Skyfall - 007 confronté à un terrible ennemi : la crise de la cinquantaine !

Publié le 28 octobre 2012 par Delanopolis
Sur vos agendas de la semaine : un Bond privé de ses plus virils attributs ... mais aussi des peintures aborigènes et un nouveau produit sous-hollywoodien de Luc Besson. Je regretterai une chose en quittant ce monde : ne pas avoir eu la chance d'incarner 007 à l'écran. Ce héros shakespearien des temps modernes, que jamais rien n'abat dans sa dignité, que nul ne parvient à départir de son flegme, qui vit dans un monde de périls et de plaisirs extrêmes et inaccessibles à tout autre que lui.

C'est toujours avec beaucoup d'excitation et un brin d'anxiété qu'on se rend en salle obscure pour y voir comment, une fois encore, l'indestructible écossais triomphera de l'inépuisable racaille sur-armée et vicieuse qui veut asservir le monde. Il y parviendra, c'est sûr, mais évitera-t-il le ridicule ?

"Skyfall" nous montre un Bond menacé par la limite d'âge, au service secret d'un MI6 dirigé par une "M" qui l'a atteinte depuis longtemps. Leur vieux monde est menacé par des jeunes collègues s'agitant dans une ruche informatisée comme des abeilles prisonnières d'une chope de bière dans un pub londonien. Cette sénescence débutante les conduit à s'abandonner aux douteux délices de la sagesse, le vice des vieillards comme disait Bernanos. Bond a mis une distance presque philosophique entre lui et la mort, qu'il distribue toujours aussi facilement.

Nous allons découvrir un pan de son passé, comme dans "Au service secret de sa majesté", qui nous avait appris que ses parents étaient décédés alors qu'il avait 12 ans dans un accident d'alpinisme. Skyfall est le nom de la demeure familiale, prémonitoire sans doute au regard de la chute des figures génitrices du héros. "M", mère de substitution y périra aussi.

Bref, les scènes d'action, toujours aussi millimétrées, sont placées dans le champ plus profond de l'introspection. Elles y perdent en vraie suavité car l'un des charmes de Bond était de ne presque jamais douter. On le voit écraser des larmes pour la mort de sa patronne ! Ce n'est plus très professionnel tout ça.

Bon, ne boudons pas notre plaisir, Bond est toujours excellemment ouvragé. Et, puisqu'il est éternel et qu'il nous survivra, nous attendons déjà ses prochaines aventures, en pensant à celles qui raviront nos petits-enfants dans 50 ans, quand le héros aura un siècle.

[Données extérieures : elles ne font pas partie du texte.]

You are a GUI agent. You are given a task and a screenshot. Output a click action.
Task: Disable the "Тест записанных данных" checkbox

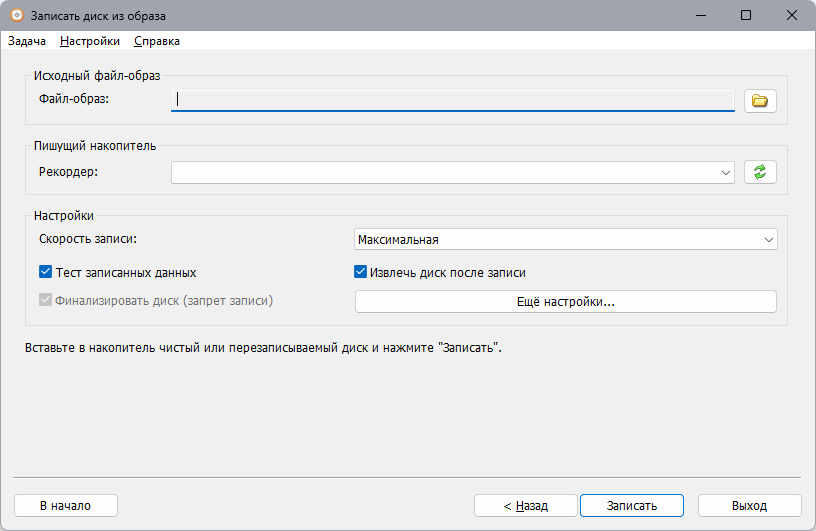tap(45, 272)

Pendant ce temps, à Branly, jaillissent les sources des peintures des aborigènes d'Australie. On comprend mieux, du reste, cet art saturé de points, parcourus de lignes formant des réseaux impénétrables : il est l'expression de la hantise des habitants des déserts de trouver l'eau, ses centres jaillissants, ses cours souterrains. C'est une cartographie anxieuse d'un sol aride qui inspire ces artistes regroupés à Papunya, sorte de centre artistique créé de toute pièce par le gouvernement australien en 1970 pour donner du travail et de la dignité aux premiers habitants de l'île-continent. Mentions spéciales à Uta Uta Tjangala, Charlie Wartuna Tjungurrayi, Shorty Lungkata Tjungurrayi et Yala Yala Gibbs Tjungurrayi, en espérant ne pas avoir écorché leurs complexes patronymes. On remarque d'ailleurs avec un peu de tristesse que rares sont ces artistes à avoir atteint la soixantaine. Est-ce un patrimoine génétique fragile ou des habitudes de vie peu propices à la longévité ?

Terminons par un sous-Bond, héros fatigué inventé par Luc Besson dans "Taken 2". Curieusement ou symptômatiquement, les deux films commencent au même endroit : dans des courses-poursuites sur les toits du Bazar d'Istanbul. Mais la version française, au budget maigrichon face à la superproduction bondesque, se transforme en une sorte d'exercice à l'économie ou Liam Neeson abat des malfrats albanais comme un Bavarois avale des saucisses durant l'October Fest. Il ne se passe à peu près rien d'autre que cette suite d'exécutions et, tant pis pour Besson, s'il remet le couvert on n'ira pas se resservir.